Lithium Storage Mechanisms and Electrochemical Behavior of Molybdenum Disulfide

Abstract

This study investigates the electrochemical behavior of molybdenum disulfide (MoS2) when utilized as an anode material in Li-ion batteries, particularly focusing on the intriguing phenomenon of extra capacity observed beyond theoretical expectations and the unique discharge curve of the first cycle. Employing a robust suite of advanced characterization methods such as in situ and ex situ X-ray diffraction (XRD), Raman spectroscopy, X-ray photoelectron spectroscopy (XPS), and transmission electron microscopy (TEM), the research unravels the complex structural and chemical evolution of MoS2 throughout its cycling process. A pivotal discovery of the research is the identification of a distinct lithium intercalation mechanism in MoS2, which leads to the formation of reversible LixMoS2. These phases play a crucial role in contributing to the extra capacity observed in the MoS2 electrode.
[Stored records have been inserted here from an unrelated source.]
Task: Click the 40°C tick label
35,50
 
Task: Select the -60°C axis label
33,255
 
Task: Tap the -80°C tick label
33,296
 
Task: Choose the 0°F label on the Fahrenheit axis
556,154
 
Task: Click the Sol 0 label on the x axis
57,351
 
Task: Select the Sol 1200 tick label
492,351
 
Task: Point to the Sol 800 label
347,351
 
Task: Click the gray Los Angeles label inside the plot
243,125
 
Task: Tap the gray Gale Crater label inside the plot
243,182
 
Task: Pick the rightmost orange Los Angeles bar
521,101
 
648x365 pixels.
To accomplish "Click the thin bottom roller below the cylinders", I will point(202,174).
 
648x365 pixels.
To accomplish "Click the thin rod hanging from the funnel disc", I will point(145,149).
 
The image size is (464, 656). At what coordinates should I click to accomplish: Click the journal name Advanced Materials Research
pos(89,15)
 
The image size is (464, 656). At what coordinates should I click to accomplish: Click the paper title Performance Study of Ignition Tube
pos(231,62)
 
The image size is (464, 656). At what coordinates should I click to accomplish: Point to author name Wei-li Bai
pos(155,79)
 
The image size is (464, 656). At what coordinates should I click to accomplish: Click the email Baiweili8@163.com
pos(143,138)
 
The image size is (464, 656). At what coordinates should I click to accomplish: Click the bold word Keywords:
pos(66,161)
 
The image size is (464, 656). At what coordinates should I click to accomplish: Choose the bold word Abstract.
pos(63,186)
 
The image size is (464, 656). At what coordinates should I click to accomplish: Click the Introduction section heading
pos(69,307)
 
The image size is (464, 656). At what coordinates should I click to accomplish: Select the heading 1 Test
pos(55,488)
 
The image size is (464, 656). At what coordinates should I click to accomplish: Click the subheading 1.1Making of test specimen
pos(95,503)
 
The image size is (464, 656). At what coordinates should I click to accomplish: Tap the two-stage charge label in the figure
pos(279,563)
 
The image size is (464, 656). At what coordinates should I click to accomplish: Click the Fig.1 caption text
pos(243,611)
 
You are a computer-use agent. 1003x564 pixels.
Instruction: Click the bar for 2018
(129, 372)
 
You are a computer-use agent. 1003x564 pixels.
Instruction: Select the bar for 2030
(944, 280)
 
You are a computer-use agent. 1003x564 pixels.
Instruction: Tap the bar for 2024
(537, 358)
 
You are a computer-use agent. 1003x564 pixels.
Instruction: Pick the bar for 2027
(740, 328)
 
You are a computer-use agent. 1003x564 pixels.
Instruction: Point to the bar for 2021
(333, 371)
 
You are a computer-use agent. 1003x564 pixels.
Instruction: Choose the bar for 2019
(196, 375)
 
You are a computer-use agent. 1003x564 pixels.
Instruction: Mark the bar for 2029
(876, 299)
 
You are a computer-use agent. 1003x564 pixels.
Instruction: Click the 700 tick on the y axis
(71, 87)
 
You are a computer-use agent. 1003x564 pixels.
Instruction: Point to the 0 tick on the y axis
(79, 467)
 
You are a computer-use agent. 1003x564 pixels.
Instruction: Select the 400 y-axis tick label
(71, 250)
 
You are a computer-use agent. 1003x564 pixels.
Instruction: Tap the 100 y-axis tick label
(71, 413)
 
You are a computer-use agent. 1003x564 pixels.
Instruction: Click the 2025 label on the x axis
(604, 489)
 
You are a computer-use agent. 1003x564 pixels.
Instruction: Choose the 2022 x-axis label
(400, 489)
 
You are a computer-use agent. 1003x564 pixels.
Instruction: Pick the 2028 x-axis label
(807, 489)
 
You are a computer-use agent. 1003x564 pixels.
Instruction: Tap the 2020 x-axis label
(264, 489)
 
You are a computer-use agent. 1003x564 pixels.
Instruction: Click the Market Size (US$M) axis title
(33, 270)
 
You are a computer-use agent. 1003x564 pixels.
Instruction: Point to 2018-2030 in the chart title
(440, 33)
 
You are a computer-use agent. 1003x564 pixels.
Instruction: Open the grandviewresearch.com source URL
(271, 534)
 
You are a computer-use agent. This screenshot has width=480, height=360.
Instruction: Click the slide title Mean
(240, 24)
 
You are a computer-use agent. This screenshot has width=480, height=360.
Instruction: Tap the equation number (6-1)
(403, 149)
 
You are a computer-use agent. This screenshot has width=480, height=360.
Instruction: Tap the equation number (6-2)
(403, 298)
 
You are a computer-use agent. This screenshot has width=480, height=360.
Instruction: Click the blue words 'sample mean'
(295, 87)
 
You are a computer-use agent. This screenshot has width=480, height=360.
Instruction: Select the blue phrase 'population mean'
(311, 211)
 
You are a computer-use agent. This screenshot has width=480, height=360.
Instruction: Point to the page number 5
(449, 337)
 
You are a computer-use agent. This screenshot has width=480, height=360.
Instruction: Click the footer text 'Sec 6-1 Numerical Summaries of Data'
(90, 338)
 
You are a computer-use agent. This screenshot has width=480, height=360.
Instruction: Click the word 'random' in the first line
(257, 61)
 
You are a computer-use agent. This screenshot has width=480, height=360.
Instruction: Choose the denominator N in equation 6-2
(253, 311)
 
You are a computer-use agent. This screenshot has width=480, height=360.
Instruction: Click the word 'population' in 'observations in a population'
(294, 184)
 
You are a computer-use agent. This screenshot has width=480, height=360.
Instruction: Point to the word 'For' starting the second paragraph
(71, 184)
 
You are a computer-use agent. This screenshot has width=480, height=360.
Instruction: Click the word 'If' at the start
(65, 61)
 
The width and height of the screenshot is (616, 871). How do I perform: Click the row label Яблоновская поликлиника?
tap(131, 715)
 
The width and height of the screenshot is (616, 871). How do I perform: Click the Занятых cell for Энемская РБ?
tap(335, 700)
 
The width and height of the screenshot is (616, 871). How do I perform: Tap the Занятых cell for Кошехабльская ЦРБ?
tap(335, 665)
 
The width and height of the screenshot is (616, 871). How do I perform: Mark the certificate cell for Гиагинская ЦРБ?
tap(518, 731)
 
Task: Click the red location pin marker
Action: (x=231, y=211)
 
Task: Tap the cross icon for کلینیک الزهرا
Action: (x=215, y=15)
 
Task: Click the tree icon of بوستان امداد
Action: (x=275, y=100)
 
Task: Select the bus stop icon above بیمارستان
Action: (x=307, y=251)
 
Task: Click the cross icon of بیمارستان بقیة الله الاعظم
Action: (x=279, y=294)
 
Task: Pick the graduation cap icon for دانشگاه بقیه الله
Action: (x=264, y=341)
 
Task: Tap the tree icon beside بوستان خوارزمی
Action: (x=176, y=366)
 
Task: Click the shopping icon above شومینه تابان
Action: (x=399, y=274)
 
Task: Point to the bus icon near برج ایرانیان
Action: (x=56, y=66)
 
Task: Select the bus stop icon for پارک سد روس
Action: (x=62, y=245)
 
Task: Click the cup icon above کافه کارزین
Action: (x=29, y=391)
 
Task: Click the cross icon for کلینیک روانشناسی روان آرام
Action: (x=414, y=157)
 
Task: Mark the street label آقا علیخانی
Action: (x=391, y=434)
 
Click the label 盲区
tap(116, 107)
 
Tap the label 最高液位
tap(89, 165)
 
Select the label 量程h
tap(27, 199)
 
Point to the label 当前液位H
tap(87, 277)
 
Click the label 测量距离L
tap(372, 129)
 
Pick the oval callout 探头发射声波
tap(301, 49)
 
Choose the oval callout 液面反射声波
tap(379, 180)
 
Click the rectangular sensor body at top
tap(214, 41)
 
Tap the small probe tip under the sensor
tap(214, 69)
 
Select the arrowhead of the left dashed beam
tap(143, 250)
Additionally, density functional theory (DFT) calculations have been utilized to explore the potential for overlithiation within MoS2, suggesting that Li5MoS2 could be the most energetically favorable phase during the lithiation-delithiation process. This study also explores the energetics of a Li-rich phase forming on the surface of Li4MoS2, indicating that this configuration is energetically advantageous and could contribute further to the extra capacity. The incorporation of reduced graphene oxide (RGO) as a conductive additive in MoS2 electrodes, demonstrating that RGO notably improves the electrochemical performance, rate capability, and durability of the electrodes. These findings are supported by experimental observations and are crucial for advancing the understanding of MoS2 as a high-capacity anode material. The implications of this research are significant, offering a pathway to optimize the design and composition of electrode materials to exceed traditional performance and longevity limits in Li-ion batteries.